··· Supplied material
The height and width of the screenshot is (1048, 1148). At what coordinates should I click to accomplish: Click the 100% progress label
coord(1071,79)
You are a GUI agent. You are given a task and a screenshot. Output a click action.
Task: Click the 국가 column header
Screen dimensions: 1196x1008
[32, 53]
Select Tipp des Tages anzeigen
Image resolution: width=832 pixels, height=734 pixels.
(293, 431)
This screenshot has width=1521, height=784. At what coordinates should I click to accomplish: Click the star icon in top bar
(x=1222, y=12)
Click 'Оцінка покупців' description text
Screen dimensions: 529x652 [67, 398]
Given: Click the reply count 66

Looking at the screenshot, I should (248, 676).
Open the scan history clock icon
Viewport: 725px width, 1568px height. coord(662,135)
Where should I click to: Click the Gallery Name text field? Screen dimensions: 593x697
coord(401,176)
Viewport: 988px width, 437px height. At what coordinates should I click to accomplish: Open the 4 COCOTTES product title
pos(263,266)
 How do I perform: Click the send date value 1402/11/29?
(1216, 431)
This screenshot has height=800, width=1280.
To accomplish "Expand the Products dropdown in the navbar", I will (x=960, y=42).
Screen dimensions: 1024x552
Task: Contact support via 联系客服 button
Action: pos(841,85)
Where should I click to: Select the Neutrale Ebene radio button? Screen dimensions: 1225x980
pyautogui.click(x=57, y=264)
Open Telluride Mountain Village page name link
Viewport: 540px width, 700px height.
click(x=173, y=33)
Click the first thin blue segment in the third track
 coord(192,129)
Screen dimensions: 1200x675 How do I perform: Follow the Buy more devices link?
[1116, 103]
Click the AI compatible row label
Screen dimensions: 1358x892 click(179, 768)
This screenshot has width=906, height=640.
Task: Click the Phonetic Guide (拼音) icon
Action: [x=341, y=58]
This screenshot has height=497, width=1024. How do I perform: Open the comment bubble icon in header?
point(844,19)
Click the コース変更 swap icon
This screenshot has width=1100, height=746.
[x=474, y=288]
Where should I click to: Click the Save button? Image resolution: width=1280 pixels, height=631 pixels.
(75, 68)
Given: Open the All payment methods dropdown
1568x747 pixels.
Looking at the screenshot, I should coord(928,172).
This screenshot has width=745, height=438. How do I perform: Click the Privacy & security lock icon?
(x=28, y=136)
······
- _What is required_: All of the material, start to finish, should be retyped exactly.

- _Result of the exercise_:
The height and width of the screenshot is (1048, 1148). At what coordinates should I click to accomplish: Click the 100% progress label
coord(1071,79)
You are a GUI agent. You are given a task and a screenshot. Output a click action.
Task: Click the 국가 column header
Screen dimensions: 1196x1008
[32, 53]
Select Tipp des Tages anzeigen
Image resolution: width=832 pixels, height=734 pixels.
(293, 431)
This screenshot has width=1521, height=784. At what coordinates should I click to accomplish: Click the star icon in top bar
(x=1222, y=12)
Click 'Оцінка покупців' description text
Screen dimensions: 529x652 [67, 398]
Given: Click the reply count 66

Looking at the screenshot, I should (248, 676).
Open the scan history clock icon
Viewport: 725px width, 1568px height. coord(662,135)
Where should I click to: Click the Gallery Name text field? Screen dimensions: 593x697
coord(401,176)
Viewport: 988px width, 437px height. At what coordinates should I click to accomplish: Open the 4 COCOTTES product title
pos(263,266)
 How do I perform: Click the send date value 1402/11/29?
(1216, 431)
This screenshot has height=800, width=1280.
To accomplish "Expand the Products dropdown in the navbar", I will (x=960, y=42).
Screen dimensions: 1024x552
Task: Contact support via 联系客服 button
Action: pos(841,85)
Where should I click to: Select the Neutrale Ebene radio button? Screen dimensions: 1225x980
pyautogui.click(x=57, y=264)
Open Telluride Mountain Village page name link
Viewport: 540px width, 700px height.
click(x=173, y=33)
Click the first thin blue segment in the third track
 coord(192,129)
Screen dimensions: 1200x675 How do I perform: Follow the Buy more devices link?
[1116, 103]
Click the AI compatible row label
Screen dimensions: 1358x892 click(179, 768)
This screenshot has width=906, height=640.
Task: Click the Phonetic Guide (拼音) icon
Action: [x=341, y=58]
This screenshot has height=497, width=1024. How do I perform: Open the comment bubble icon in header?
point(844,19)
Click the コース変更 swap icon
This screenshot has width=1100, height=746.
[x=474, y=288]
Where should I click to: Click the Save button? Image resolution: width=1280 pixels, height=631 pixels.
(75, 68)
Given: Open the All payment methods dropdown
1568x747 pixels.
Looking at the screenshot, I should coord(928,172).
This screenshot has width=745, height=438. How do I perform: Click the Privacy & security lock icon?
(x=28, y=136)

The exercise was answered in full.